See Writing a Class: Fields, Constructors, and Encapsulation if any box above is unclear.
Not sure? Take the 60-second self-check.
Try each from memory, then read the answer under it.
- What two parts make up a simple class you write? Fields that hold its data and methods that act on that data.
- What sets an object’s fields when it is created? The constructor.
What You Need To Walk In With
Walk into the next class able to state these:
Comparable<T>gives a class one natural order through a single method,int compareTo(T other).- The return value carries order in its sign only: negative means
thiscomes first, zero means tied, positive meansthiscomes after. Magnitude means nothing, so test< 0and> 0, never== -1. - Compare numeric fields with
Integer.compareorDouble.compare, not by subtracting, which can overflow and give the wrong sign. - For more than one key, use the cascade: compare the first key, return it if non-zero, otherwise fall through to the next.

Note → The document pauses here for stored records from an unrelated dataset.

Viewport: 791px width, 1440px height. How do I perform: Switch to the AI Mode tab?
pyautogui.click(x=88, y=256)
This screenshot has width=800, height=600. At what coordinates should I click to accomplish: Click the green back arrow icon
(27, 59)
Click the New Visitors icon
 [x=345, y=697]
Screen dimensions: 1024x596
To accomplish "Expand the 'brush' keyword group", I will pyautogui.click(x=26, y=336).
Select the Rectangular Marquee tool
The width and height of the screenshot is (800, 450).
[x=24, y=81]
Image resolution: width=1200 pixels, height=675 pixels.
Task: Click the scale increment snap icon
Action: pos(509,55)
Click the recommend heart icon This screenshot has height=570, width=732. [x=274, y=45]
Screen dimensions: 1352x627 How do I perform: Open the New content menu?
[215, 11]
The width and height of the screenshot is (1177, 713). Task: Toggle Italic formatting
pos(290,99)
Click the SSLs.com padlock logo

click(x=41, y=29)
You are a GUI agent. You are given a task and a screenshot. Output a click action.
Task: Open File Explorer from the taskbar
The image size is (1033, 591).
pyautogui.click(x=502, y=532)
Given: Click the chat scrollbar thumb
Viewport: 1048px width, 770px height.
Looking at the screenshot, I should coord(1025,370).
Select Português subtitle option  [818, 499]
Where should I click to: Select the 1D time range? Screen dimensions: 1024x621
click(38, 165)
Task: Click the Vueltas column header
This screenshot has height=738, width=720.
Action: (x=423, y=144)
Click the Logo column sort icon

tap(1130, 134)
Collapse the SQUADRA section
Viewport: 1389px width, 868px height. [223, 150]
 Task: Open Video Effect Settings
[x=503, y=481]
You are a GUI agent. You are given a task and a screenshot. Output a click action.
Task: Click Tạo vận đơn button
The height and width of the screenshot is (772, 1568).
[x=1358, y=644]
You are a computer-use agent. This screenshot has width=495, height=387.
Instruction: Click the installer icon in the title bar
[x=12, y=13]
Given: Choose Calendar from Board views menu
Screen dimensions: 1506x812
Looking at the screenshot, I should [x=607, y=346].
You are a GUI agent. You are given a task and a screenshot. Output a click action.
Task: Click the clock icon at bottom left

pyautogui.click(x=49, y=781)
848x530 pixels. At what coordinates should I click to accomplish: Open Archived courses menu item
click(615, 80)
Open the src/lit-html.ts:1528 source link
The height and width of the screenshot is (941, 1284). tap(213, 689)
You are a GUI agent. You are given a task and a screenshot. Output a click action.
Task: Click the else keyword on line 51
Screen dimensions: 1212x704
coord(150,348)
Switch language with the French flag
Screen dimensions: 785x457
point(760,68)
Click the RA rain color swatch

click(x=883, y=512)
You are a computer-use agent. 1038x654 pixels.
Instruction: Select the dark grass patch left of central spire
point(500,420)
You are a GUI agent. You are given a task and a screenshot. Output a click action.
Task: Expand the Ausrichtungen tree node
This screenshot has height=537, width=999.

You should be able to: write a correct single-key and multi-key compareTo.
How It Works
public interface Comparable<T> {
int compareTo(T other);
}
| Return | Meaning |
|---|---|
| negative | this sorts before other |
| zero | tied |
| positive | this sorts after other |
A multi-key compareTo (GPA descending, then name, then a unique id) uses the cascade pattern:
@Override
public int compareTo(Student other) {
int byGpa = Double.compare(other.gpa, this.gpa); // descending: other before this
if (byGpa != 0) { return byGpa; }
int byName = this.name.compareTo(other.name); // ascending
if (byName != 0) { return byName; }
return Integer.compare(this.id, other.id); // unique key makes the order total
}
Each comparison is tried in order; the method returns the moment one is non-zero. The next key is reached only on a tie. A final unique key (the id) guarantees no two distinct students tie, so the order is total.
Use Integer.compare(a, b) rather than a - b. Subtraction can overflow for large or far-apart values and return a wrong-signed result; Integer.compare and Double.compare never do.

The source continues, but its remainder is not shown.